Tuesday, December 14, 2010

Instant Semolina Cake

My backyard in the gloomy weather
Today is another grim day outside - cold and grey with chances of rain.  To keep warm, the best thing would be to either snuggle in front of the fireplace with the laptop and spend my time browsing the net or reading a book or then forcing myself to go in to the kitchen and prepare some surprise for my little girl.  This morning before she left for school she gave me a call to remind me that Tuesdays are her most tiring days and she likes it when there is something ready for her to munch when she gets home at 4 in the evening.  

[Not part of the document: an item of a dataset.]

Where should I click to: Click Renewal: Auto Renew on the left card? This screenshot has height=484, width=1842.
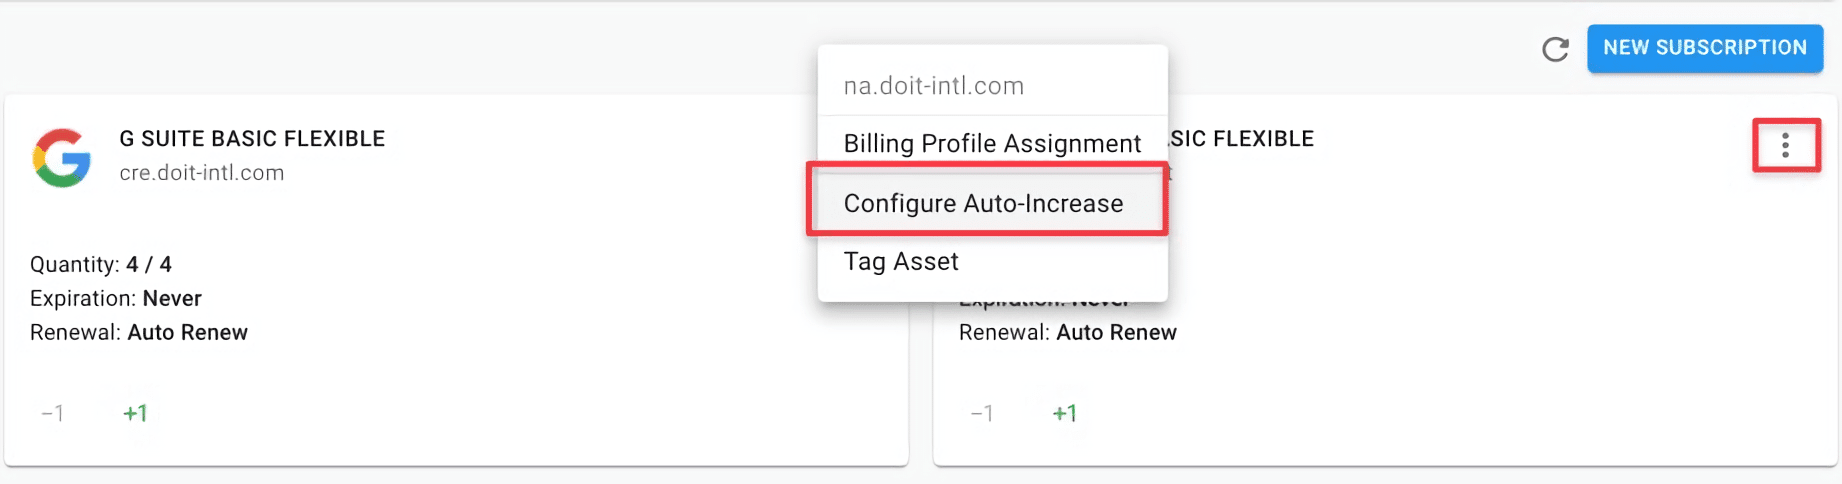139,333
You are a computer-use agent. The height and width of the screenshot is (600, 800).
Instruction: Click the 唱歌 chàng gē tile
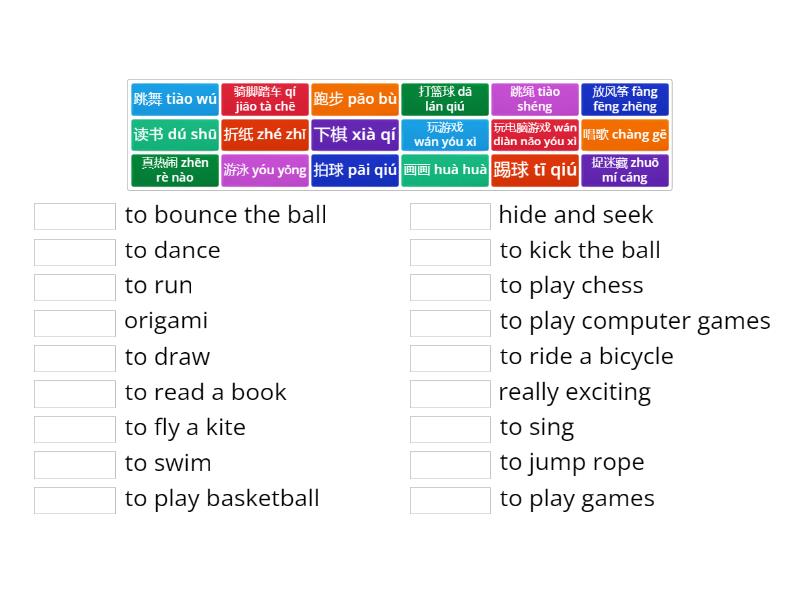625,135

I have tried different types of cake, but never one with semolina.  I would think it would crumble rather than stay together so I would be interested in finding out how this cake turns out.  The bright side is whatever I make and label cake, wars are fought in my house over it.  My husband and son are cake lovers and would literally be at each others throats for cake.  The carrot cake I made yesterday was preserved and hidden in an unknown container and location by my husband so no one gets to it before he comes home this evening.  So maybe having another cake at home would not be so bad knowing that the demand is so high.  Besides anything with the word "instant" is more than welcome in today's busy world.
All ingredients mixed

Preparation Time: 25 minutes
Serves 4


1 cup semolina, fine
1 cup half-fat milk
½ cup unsalted butter
½ cup granulated sugar
2 eggs, beaten
½ teaspoon baking powder
1 teaspoon vanilla essence


  1. Mix all the ingredients well together to form a smooth batter without lumps.  
  2. Pour into a greased and floured cake tin and bake at 180 degrees C for 20 minutes.  
  3. Cool and remove from tin.  A cake cannot get more instant than this.

Tip:  I use baking paper to line the baking pans so when the cake is ready and cool, I just lift the whole thing with the baking paper and cut on it and the baking pan is as clean as ever.